- ARBEITSAUFTRAG 1 -
Gib den Absatz „Ob junge Frauen …“ aus dem Text über Ang Lee als knappe Liste wieder, ohne seine wesentlichen Angaben wegzulassen.

- TEXTABSCHNITT -

Was bitte haben Filme wie "Brokeback Mountain", "Sinn und Sinnlichkeit", "Crouching Tiger and Hidden Dragon", "Das Hochzeitsbankett", "Der Eissturm" oder "Taking Woodstock" gemeinsam? Eigentlich nichts, außer dass sie alle von dem taiwanesischen Regisseur Ang Lee inszeniert wurden.
Wenn man aber näher hinguckt, bemerkt man, dass es dem Regisseur immer gelingt, sich in die Lebensumstände der von ihm gezeichneten Figuren hineinzufühlen und dieses Gefühl auch auf den Zuschauer zu übertragen.
Ob junge Frauen, die Anfang des 19. Jahrhunderts um ihre Existenz bangen müssen, oder schwule Cowboys, die in den 60er Jahren ihre Liebe verstecken müssen, ob junge Musikliebhaber, die in Woodstock den Traum von einer besseren Welt zelebrieren, oder kämpferische Asiaten, die von Baum zu Baum springen, sie alle sind Teil von Ang Lees wunderschöner Bilderwelt.

- ARBEITSAUFTRAG 2 -
Übernimm aus den Einträgen wortgetreu alles von der Zeile mit „Find the location“ bis hinunter zum Ende der Einträge, beide Enden eingeschlossen. Lass dabei die Bilder weg.

- INHALT DES DATENSATZES -

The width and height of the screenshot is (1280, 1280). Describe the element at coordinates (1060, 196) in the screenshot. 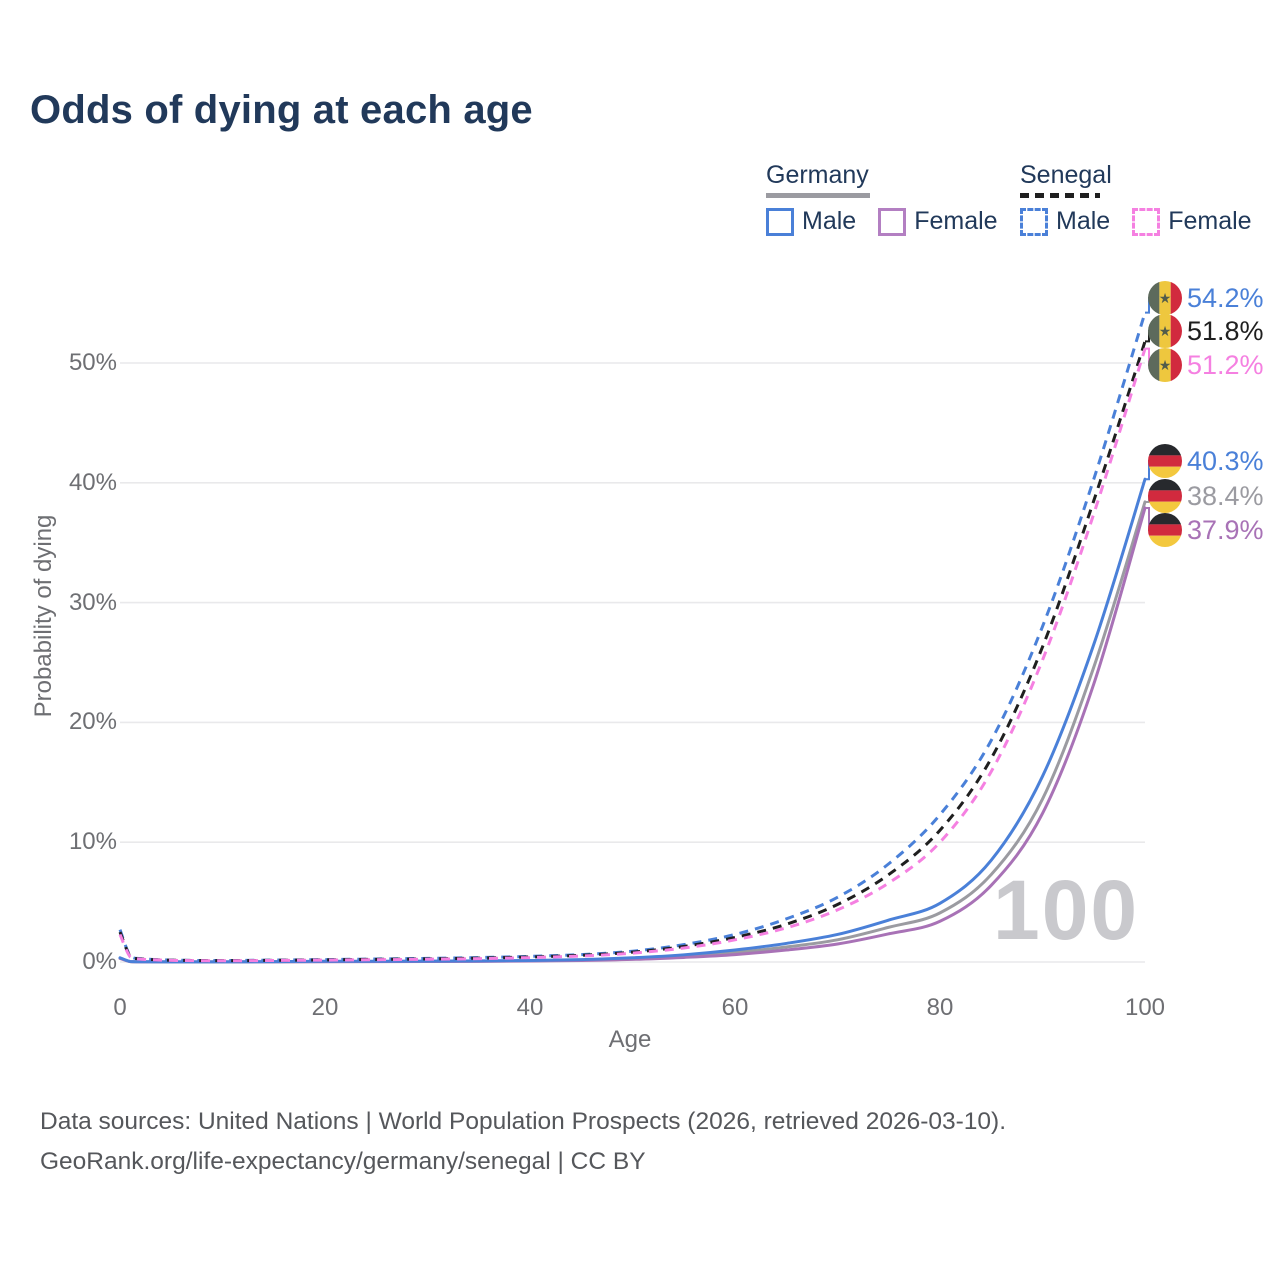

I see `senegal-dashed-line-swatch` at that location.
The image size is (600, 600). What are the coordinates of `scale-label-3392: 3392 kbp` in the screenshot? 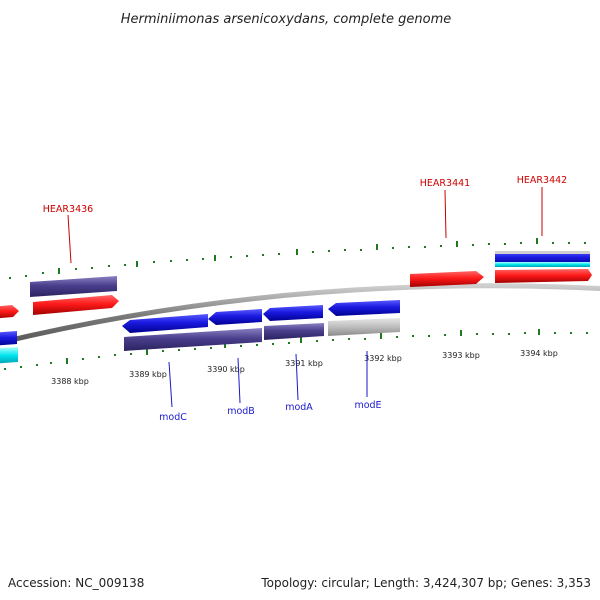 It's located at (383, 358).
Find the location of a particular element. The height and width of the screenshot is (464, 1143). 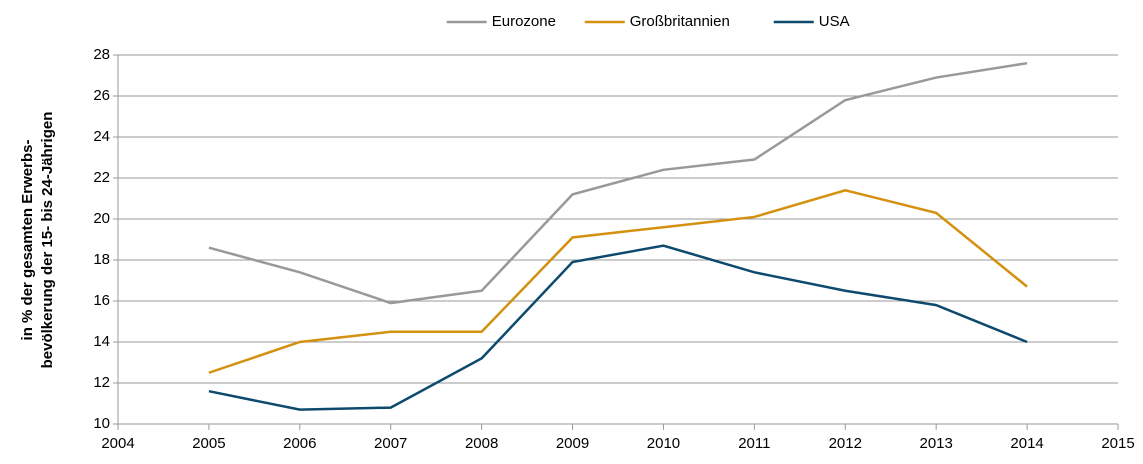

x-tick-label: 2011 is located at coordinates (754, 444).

- ANTWORTTEIL 1 -
Zu Ang Lees wunderschöner Bilderwelt gehören:
- junge Frauen, die Anfang des 19. Jahrhunderts um ihre Existenz bangen
- schwule Cowboys, die in den 60er Jahren ihre Liebe verstecken
- junge Musikliebhaber, die in Woodstock den Traum von einer besseren Welt zelebrieren
- kämpferische Asiaten, die von Baum zu Baum springen

- ANTWORTTEIL 2 -
Find the location of a particular element. The height and width of the screenshot is (464, 1143). 

x-tick-label: 2011 is located at coordinates (754, 444).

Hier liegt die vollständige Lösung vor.